Tatiana manages a store that sells MP3 players. Each MX300 takes 4 hours to create the plastic pieces, 2 hours to create the electronics, and 19 hours of labor to assemble the final product. Each Rocker requires 2 hours to create the plastic pieces, 6 hours to create the electronics, and 14 hours of labor to assemble the final product. The factory has 440 hours to create the plastic pieces, 750 hours to create the electronics, and 2180 hours of labor to assemble the final product each week. If each MX300 generates $12 in profit, and each Rocker generates $14, how many of each of the MP3 players should Tatiana have the store sell each week to make the most profit?

Answer 1

To maximize profit, Tatiana needs to solve a system of inequalities using linear programming to find the optimal number of MX300 and Rocker MP3 players she should sell each week.

Step-by-step explanation:

To maximize the profit, Tatiana needs to determine the number of each MP3 player (MX300 and Rocker) to sell each week. Let's assume she sells x MX300 and y Rockers. The total time required to create the plastic pieces for the MX300 and Rocker is 4x + 2y hours. The total time required to create the electronics for the MX300 and Rocker is 2x + 6y hours. The total labor time required to assemble the MX300 and Rocker is 19x + 14y hours. From the given information, we have the following equations:

1. 4x + 2y ≤ 440 (plastic pieces time constraint)
2. 2x + 6y ≤ 750 (electronics time constraint)
3. 19x + 14y ≤ 2180 (labor time constraint)
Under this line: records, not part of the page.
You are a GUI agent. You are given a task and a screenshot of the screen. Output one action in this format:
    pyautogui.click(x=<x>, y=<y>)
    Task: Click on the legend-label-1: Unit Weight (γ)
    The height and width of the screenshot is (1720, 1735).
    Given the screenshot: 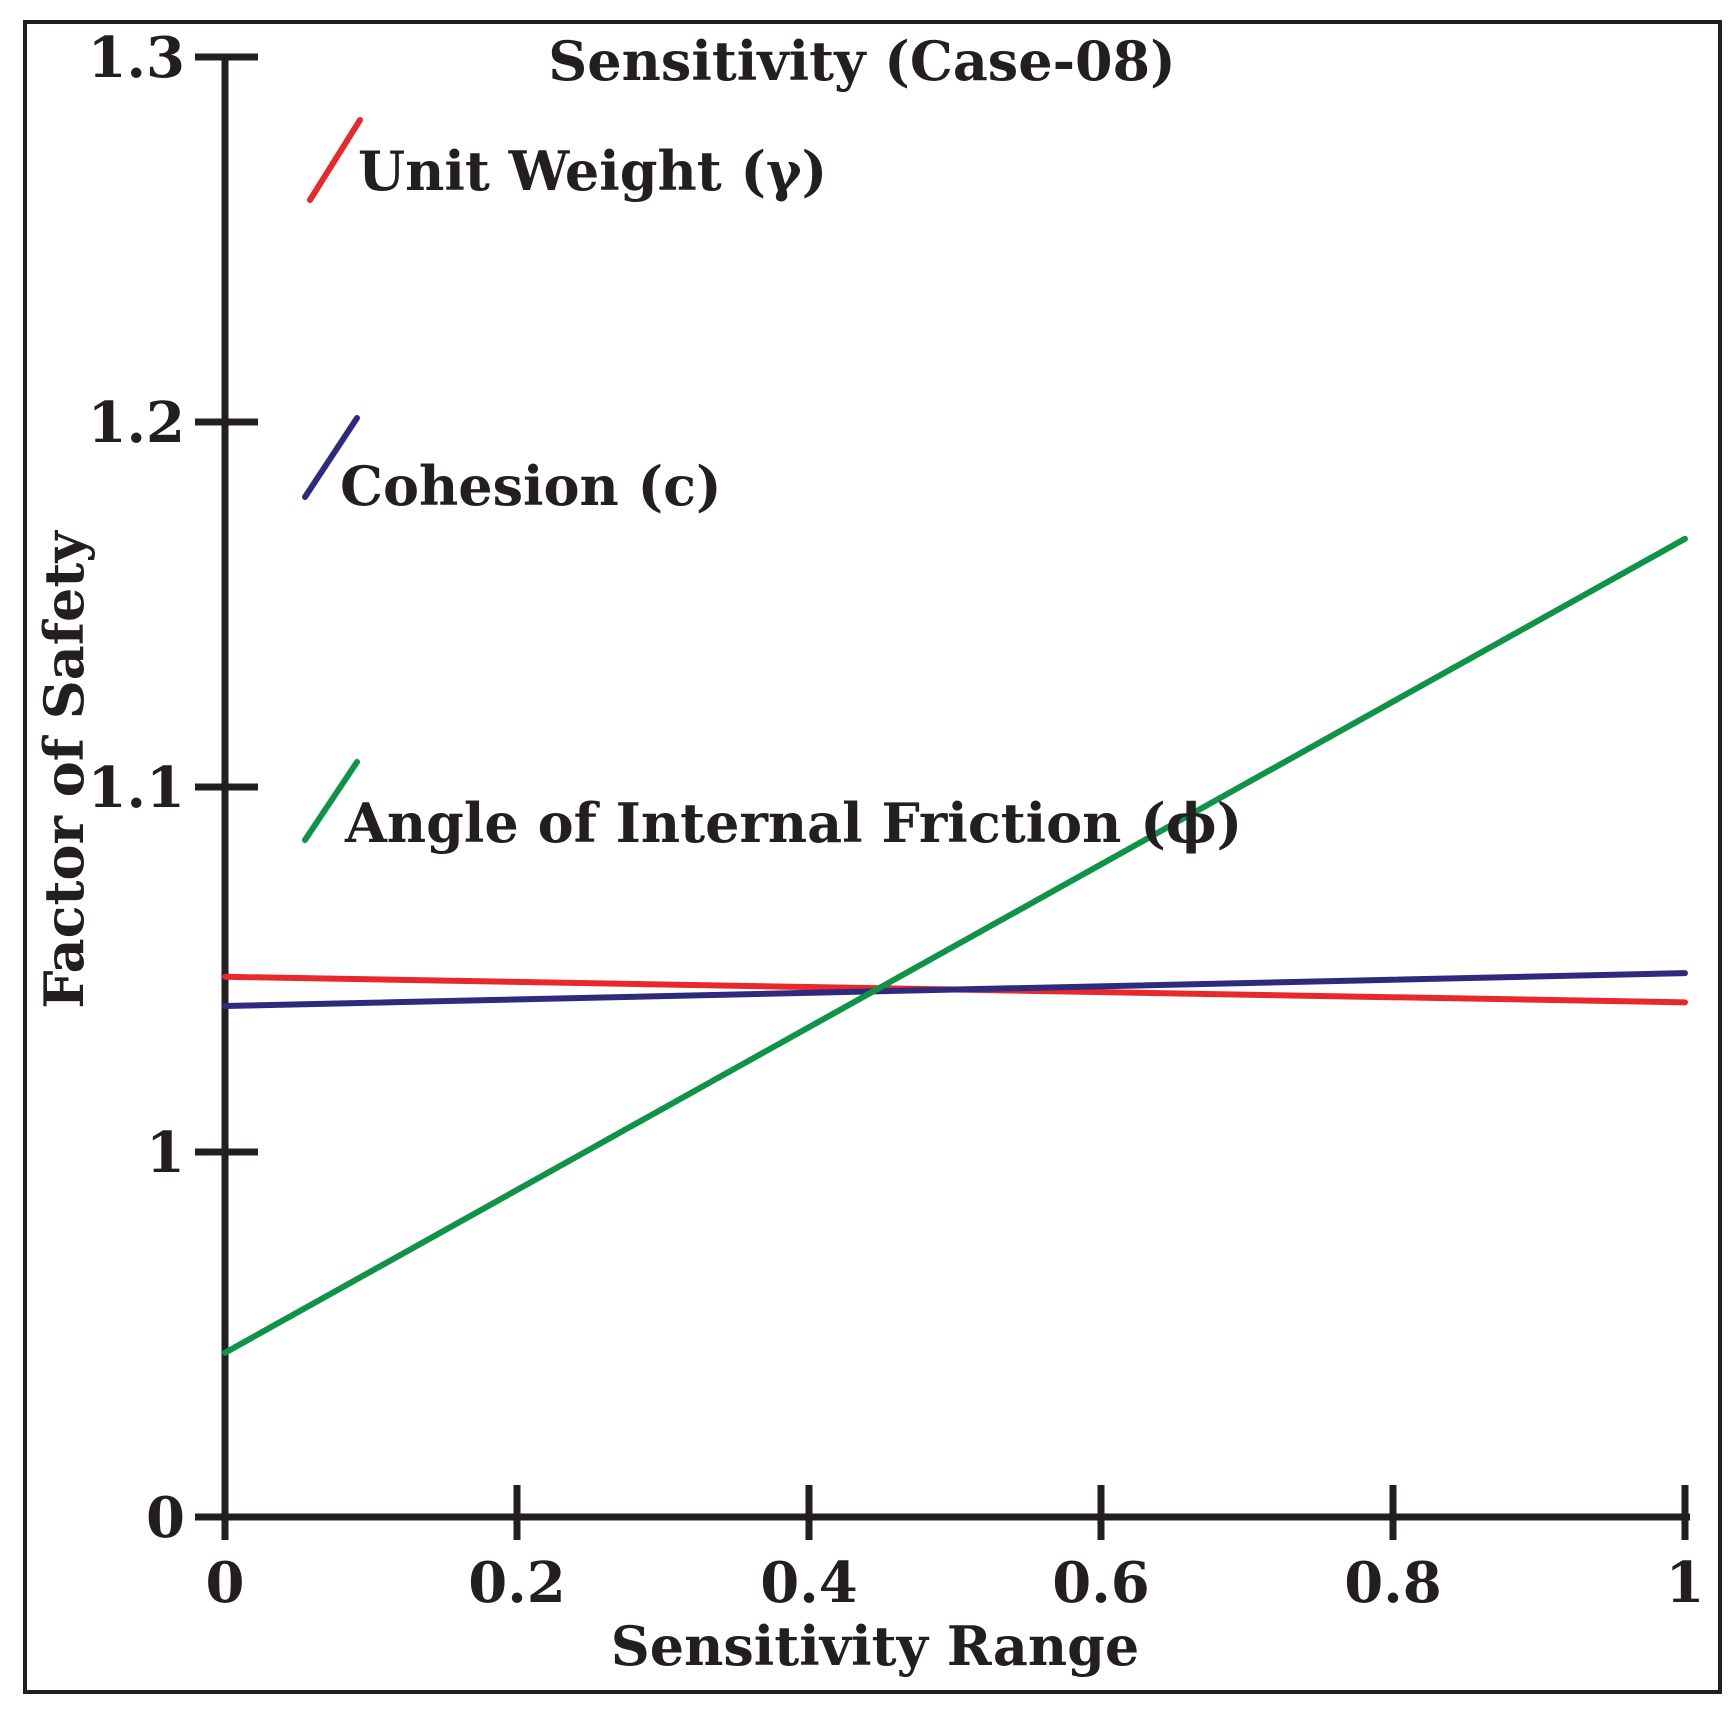 What is the action you would take?
    pyautogui.click(x=592, y=171)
The profit generated by selling x MX300 would be 12x dollars, and the profit generated by selling y Rockers would be 14y dollars. We want to maximize the profit, so we need to solve this system of inequalities and find the values of x and y that satisfy the constraints and maximize the profit function. The solution to this problem lies in linear programming, a mathematical technique used to optimize a function subject to a set of constraints.